Caricature fascinated Adam. As a teenager, he drew cartoons for the local paper. He had a handful of personas he used for different occasions: sometimes he was the sensitive artist, misunderstood by a cruel world; more often he was the dangerous provocateur, dispatching paintings from the fringes of life so that the rest of society would not have to live there. The smaller he became – the angrier, the more cut off – the larger the characters got. His friendship with the standover man Mark “Chopper” Read, whom he met in 2002, intensified the act. Both were performers and they learnt from each other. “I suppose I put things on a bit,” Adam told me. “I’m not always happy with who I am.”
It was not until Carrie brought up Adam’s dead sibling at a family occasion that he admitted the story was an invention: a description of the boy Adam wished he had been, a version of the father he idolised, cut down by the drug that had become his addiction. He did have a half-brother, Mark, who outlived him.
*
The last serious profile of Adam was written for Good Weekend during one of his bouts of pancreatitis. It appeared in late November 2008, under the title “The Devil in Adam Cullen”. All the predictable tropes were there: the just-departed girlfriend, the dramatic mention of his diabetes, the trip to the studio. Adam started the interview as he always did: late. He began in a flannel dressing gown and a tiger-fur belt, and ended it with a severed goat’s head on his lap, a hunting trophy he had pulled from the freezer. “Cullen grasps a rusty trumpet off a nearby shelf and starts playing, badly, The Last Post,” Janet Hawley wrote. “It is clearly time to go.”
And yet, as always with Adam, time was made for dictation: “I paint human car crashes. I’m not a romantic painter; I’m the inverse, I romance the dark side of life. I’m not afraid to explore it. Most people are too scared to look at the dark side, too fearful to face their own demons – so they don’t explore it and don’t understand it. Everyone loves a car crash, but they stare from a safe distance. I go right up close.”
Hawley got all three acts of the Adam Cullen Show: the provocative showman, the dark intellectual and, finally, the repentant Catholic. “Next morning, Cullen phones, gentle as a lamb,” she reported. “‘I’m trying to get rid of that bad boy image,’ he says, and asks me not to mention several other things from the previous day. ‘I’m 43 now, a more mature and reflective person. I might say things that sound outrageous – but they’re actually not. We need to talk some more.’”
*
It is early 2008, a month after Adam and I first meet, when I get my phone call. I had interviewed him for a profile in the Sydney Morning Herald and he had enjoyed the piece. He asks if I will write his biography. “Thames & Hudson want it,” he says. “And I’d like you to write it, digger.”
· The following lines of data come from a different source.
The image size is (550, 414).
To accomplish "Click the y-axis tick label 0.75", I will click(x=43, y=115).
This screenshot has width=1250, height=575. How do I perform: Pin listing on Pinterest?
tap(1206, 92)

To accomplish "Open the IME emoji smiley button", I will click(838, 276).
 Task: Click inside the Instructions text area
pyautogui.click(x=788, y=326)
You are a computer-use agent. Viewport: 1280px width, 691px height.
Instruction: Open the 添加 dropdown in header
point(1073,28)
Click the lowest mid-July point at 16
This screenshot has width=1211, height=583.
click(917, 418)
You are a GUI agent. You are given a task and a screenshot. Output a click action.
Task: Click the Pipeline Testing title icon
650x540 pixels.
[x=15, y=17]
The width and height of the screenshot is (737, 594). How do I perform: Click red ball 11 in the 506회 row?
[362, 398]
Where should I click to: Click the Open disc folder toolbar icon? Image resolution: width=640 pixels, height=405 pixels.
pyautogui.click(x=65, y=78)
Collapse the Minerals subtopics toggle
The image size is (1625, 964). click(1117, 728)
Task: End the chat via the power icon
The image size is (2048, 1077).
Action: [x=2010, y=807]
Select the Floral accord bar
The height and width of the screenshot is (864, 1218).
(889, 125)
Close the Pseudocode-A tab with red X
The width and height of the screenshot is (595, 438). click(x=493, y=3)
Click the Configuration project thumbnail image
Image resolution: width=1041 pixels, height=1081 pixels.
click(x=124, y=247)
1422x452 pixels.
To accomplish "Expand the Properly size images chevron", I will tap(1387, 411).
Within a week, I am staying in Adam’s spare room. I am nineteen and impulsive. It is Adam’s studied disobedience that draws me to him, his mischief. I am intrigued by his reputation and disbelieving of his stories. Over the next few days, we begin a series of conversations that will last four years. They begin as manifesto: observations about himself, polished over two decades, that approximate in varying degree his several personas. For the first six months at least, they are stitched with lies. With time, they become more honest.
“People don’t like you to change. People like to have you as one thing,” Adam says in this first week. “They like reliable. They like a harmless, good-looking, reliable failure. Sorry, I’m not that. I used to be good-looking, but I’m not reliable. I don’t care about people.”
He begins a riff on notoriety. Modesty is not a mark of our early conversations. “It’s not a conscious thing. Everything I do: I can’t help if people like it or they don’t. It isn’t my fault everyone else is so fucking boring.”
I never hear from Thames & Hudson and I begin to doubt the deal existed.